It’s been a while since I’ve updated this site. I’m working on that, but for now, have a look at some projects I’ve done. – 2/10/2017
Here are a number of projects listed in reverse-chronological order.
I participated in Ludum Dare, a worldwide game jam. Within 72 hours, we (myself, Darren Vogt, and Allen-Michael Brower) created a game about riding up a beanstalk and getting revenge on a giant. I think it turned out really well, and the players agree; we ranked 10th in Theme in 14th in Humor out of 2870 entries!
We created this game in C# using the Unity3D game engine.
Chris Cprek of LVL1 Hackerspace started a project to make a voice-activated assistant for the space. It tells you info such as the weather, news, and current time.
I added a module that reads the LVL1 meeting minutes from our wiki. You may request specific sections.
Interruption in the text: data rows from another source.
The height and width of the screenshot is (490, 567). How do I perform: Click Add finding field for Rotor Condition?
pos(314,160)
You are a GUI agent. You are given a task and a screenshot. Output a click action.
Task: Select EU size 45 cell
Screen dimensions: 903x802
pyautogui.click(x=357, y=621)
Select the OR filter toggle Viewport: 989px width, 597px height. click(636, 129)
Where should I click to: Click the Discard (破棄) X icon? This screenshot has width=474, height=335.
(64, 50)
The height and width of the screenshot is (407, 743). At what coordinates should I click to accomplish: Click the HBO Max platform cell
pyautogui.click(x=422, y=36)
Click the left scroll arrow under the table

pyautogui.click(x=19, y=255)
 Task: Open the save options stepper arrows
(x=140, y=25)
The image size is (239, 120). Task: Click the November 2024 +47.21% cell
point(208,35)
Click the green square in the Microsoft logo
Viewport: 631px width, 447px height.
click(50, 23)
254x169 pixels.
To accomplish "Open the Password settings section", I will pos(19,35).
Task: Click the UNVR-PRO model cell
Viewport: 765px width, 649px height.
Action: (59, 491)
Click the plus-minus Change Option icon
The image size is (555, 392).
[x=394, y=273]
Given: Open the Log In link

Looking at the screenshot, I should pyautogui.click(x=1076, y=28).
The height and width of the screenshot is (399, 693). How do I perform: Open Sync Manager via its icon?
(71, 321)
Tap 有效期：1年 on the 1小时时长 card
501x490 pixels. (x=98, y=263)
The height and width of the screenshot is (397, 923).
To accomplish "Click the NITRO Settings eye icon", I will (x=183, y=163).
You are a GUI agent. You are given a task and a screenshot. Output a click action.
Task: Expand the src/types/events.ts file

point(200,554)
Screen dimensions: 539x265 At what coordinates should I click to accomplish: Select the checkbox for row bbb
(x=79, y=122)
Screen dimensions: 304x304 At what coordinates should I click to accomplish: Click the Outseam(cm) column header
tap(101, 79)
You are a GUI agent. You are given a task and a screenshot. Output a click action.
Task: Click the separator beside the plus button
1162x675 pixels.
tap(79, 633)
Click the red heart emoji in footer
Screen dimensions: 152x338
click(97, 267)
For example, if you say “WOPR … space upgrades”, WOPR will tell you about the space’s recent improvements.
To accomplish this, I learned how to use Beautiful Soup, a Python module for web scraping.
In 2014, I participated in a hackathon at the University of Louisville. We created software that detects/recognizes faces and controls a USB dart launcher. Depending on the identity, it either plays the user’s Spotify playlist or takes aim and fires.
My work on the project focused on aiming the dart launcher and integrating the final modules.
For Senior Project, I and three other students created apps for Android and iOS enabling Rose-Hulman alumni to access discounts for local restaurants and hotels. The architecture of the app supported offline syncing of data with a central Ruby on Rails server that we also created.
For Junior Project, I and three other students created a Ruby on Rails web app for collecting recipes. It let you publish recipes like other sites, but it also let you clone and tweak other users’ recipes
The site featured a restful JSON API, as required by our clients.
Originally, we planned on having convenient features such as nutrition and measurement conversion for ingredients, but we had to cut them from our scope. Ingredients are just stored as plain text now.
In 2008, my friends and I made a webcomic, which I host from home. I was responsible for the back end; the others drew the comics and designed the original front end (though we have modified it together since then). It uses Django, a Python web framework.